NSW州政府新内閣への動き-4
新指導体制決まる
5日午前、イエマ州首相は、「嫌われ者」のマイケル・コスタ財務相を切り捨て、賭博・競馬・競犬を管掌するグレアム・ウェスト大臣、リーバ・マー保健大臣を閣僚から外し、ジョン・ハツィスターゴス司法長官、デビッド・キャンベル警察大臣らの担当に移す。また、テバット、クリスティーナ・ケネリー、リンダ・バーニー、ベリティ・ファースら比較的清潔な女性議員を起用する新内閣案を携えて、右派議員で構成する「中道統一」の会合を開いた。
政治アナリストのブルース・ホーカー氏によれば、「イエマ首相は、自派議員からウェストとマーの降格は承知できないといわれ、中道統一の支持がなければ首相職を続けることはできないとして、自ら振るった刀に倒れる」ことになった。
同日午後の党議員団会議に向かったネーサン・リース議員は、「新首相就任か?」と訊かれ、「まだいくつも手続きが残っている」と答え、前日に左派議員団からの副首相候補指名を受諾したカーメル・テバット議員は報道陣の質問に答えなかった。しかし、1時過ぎに州議会議事堂から現れたリース議員が、「イエマ首相を引き継ぎ、新首相になった。本日付でイエマ氏が辞任し、私が労働党議員団の満場一致で選ばれた。またテバット議員も副首相に選ばれた。
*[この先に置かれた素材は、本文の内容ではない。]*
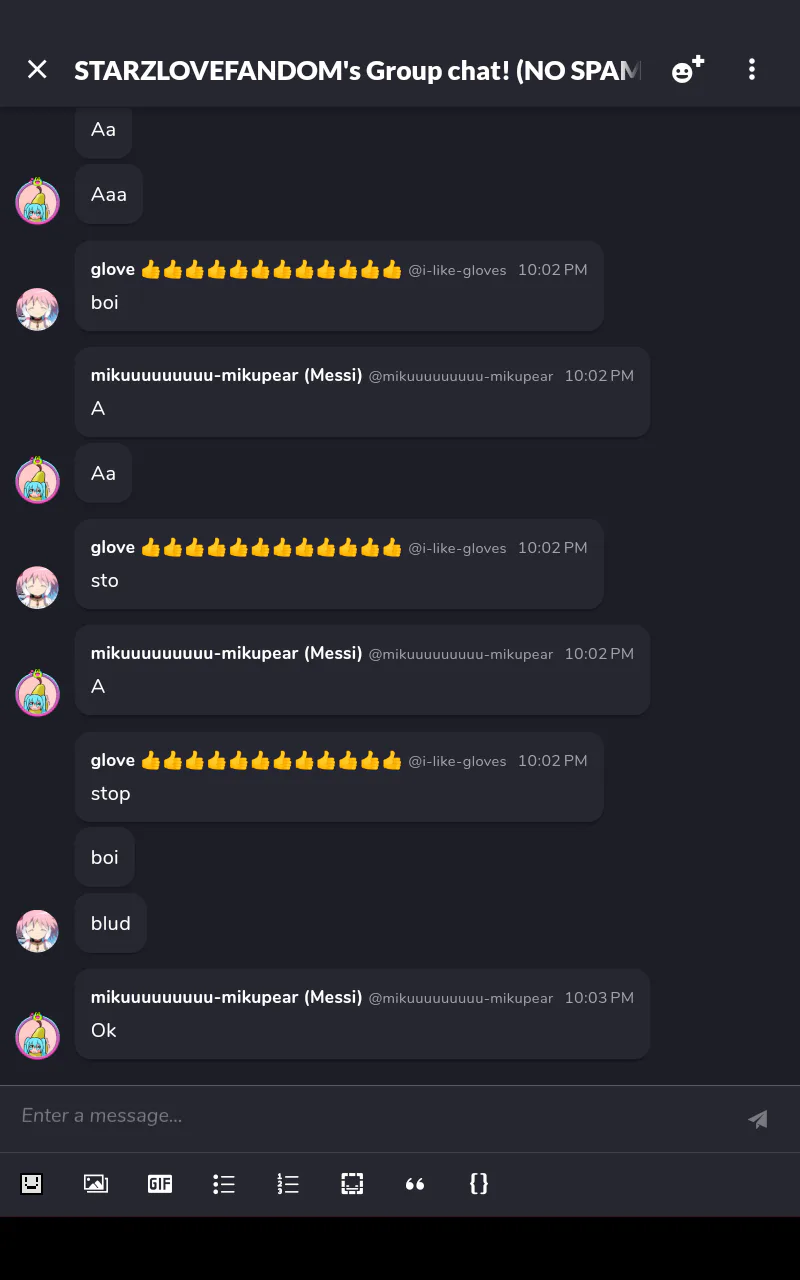Image resolution: width=800 pixels, height=1280 pixels.
Task: Open the add reaction emoji icon in header
Action: 688,69
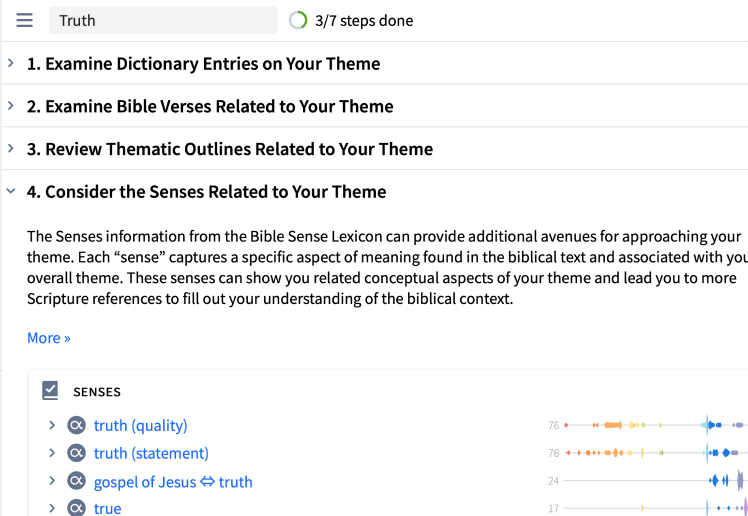Click gospel of Jesus occurrence sparkline
Image resolution: width=748 pixels, height=516 pixels.
tap(655, 480)
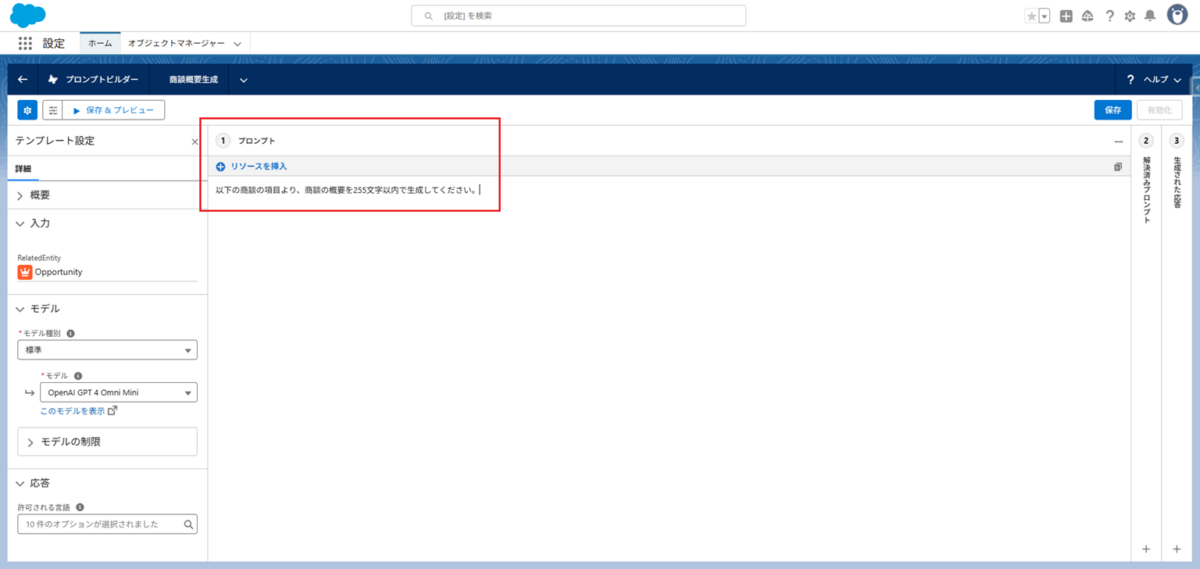The width and height of the screenshot is (1200, 569).
Task: Click the Setup gear icon in header
Action: coord(1130,16)
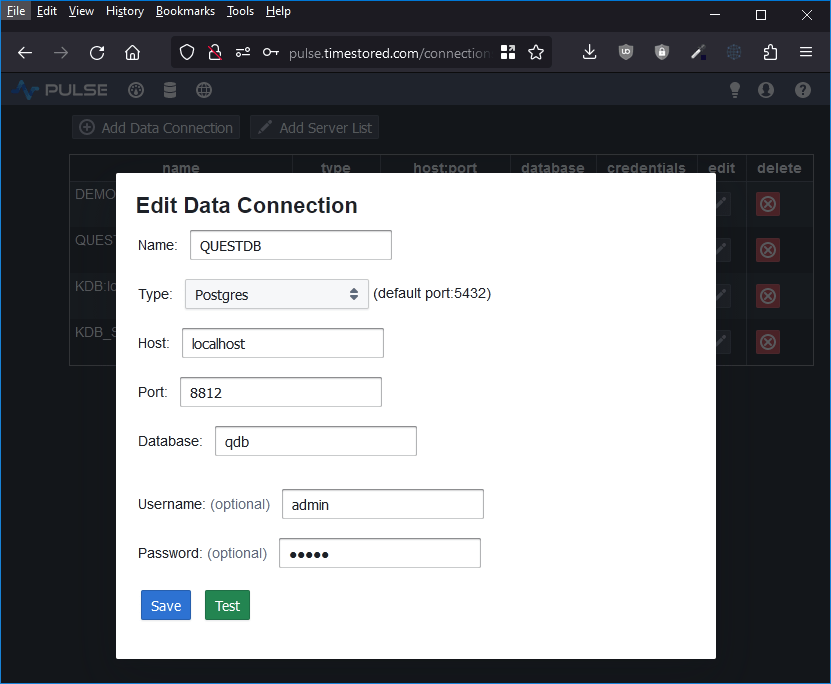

本日より直ちにNSW州民のために任務に就く」と語った。労働党州首相が自党議員から罷免されたのはこれが初めてだが、副首相は左派でも首相は必ず右派から出すという州労働党政権の伝統が初めて破られ、組閣の顔ぶれや電力民営化、イエマ派の開発利権体質の成り行きが注目される。(AAP)
文末に(AAP)とある記事は、AAP配信記事の忠実な翻訳であり、日本国内の報道と合致しない記述も含まれています。